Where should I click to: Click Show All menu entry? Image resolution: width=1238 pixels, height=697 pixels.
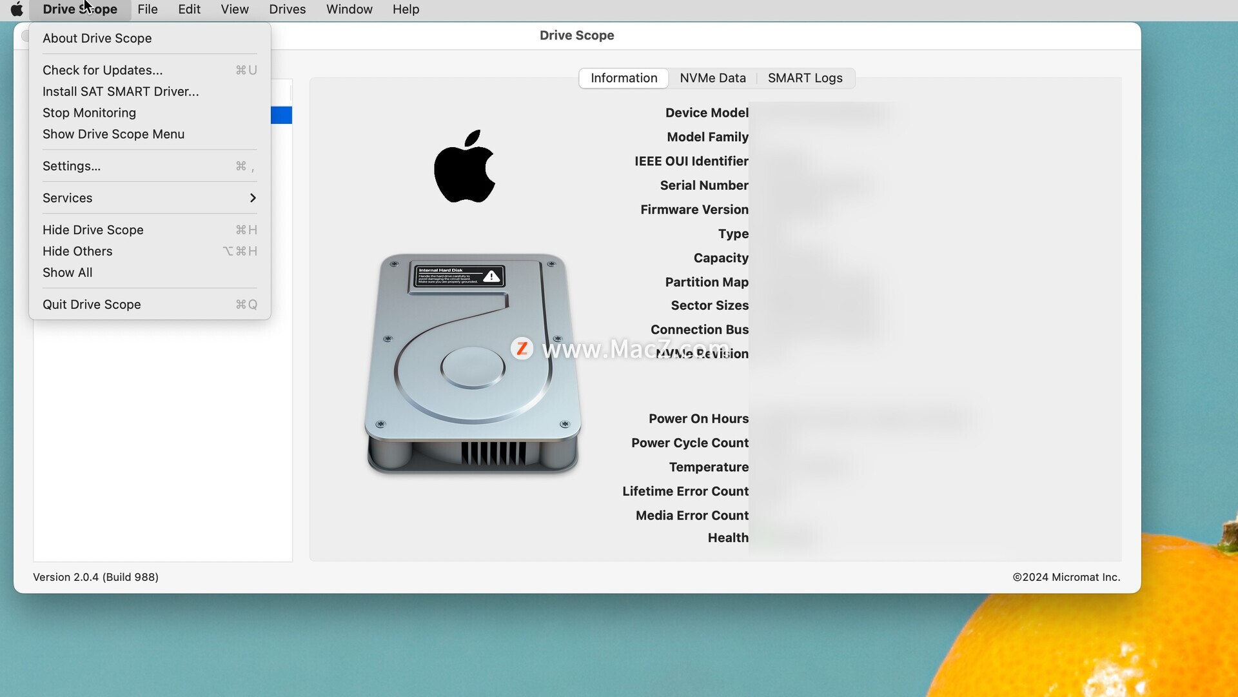pos(67,272)
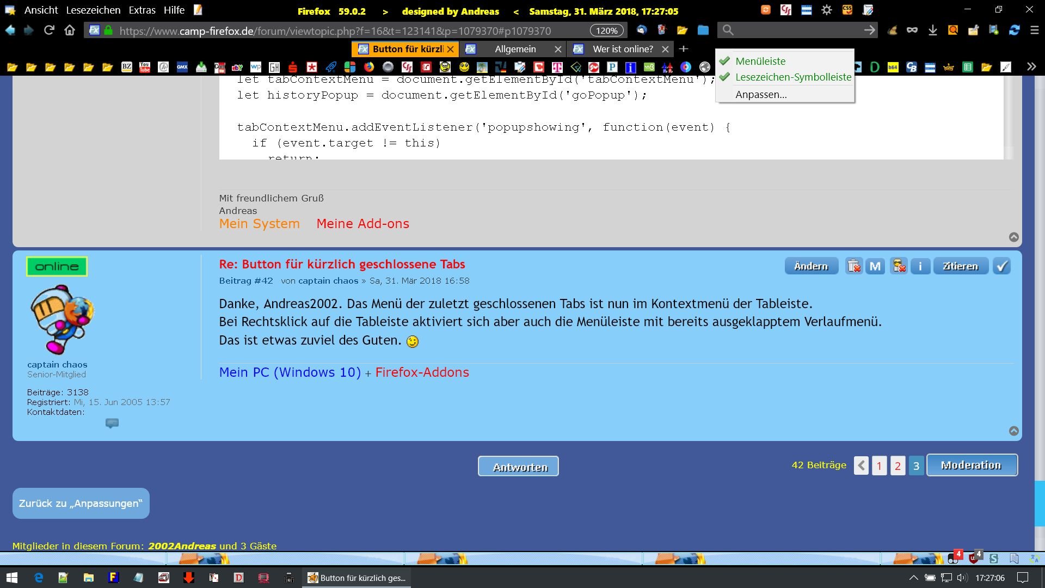Open the 'Meine Add-ons' link
The width and height of the screenshot is (1045, 588).
tap(362, 224)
__________________________________________________
--- WHAT YOU WILL DO ---
An exact copy of all the records, free of pictures, is the expected answer.

--- REPLY TO THE EXERCISE ---
Where should I click to: Click Show All menu entry? Image resolution: width=1238 pixels, height=697 pixels.
pos(67,272)
Open the 'Meine Add-ons' link
The width and height of the screenshot is (1045, 588).
tap(362, 224)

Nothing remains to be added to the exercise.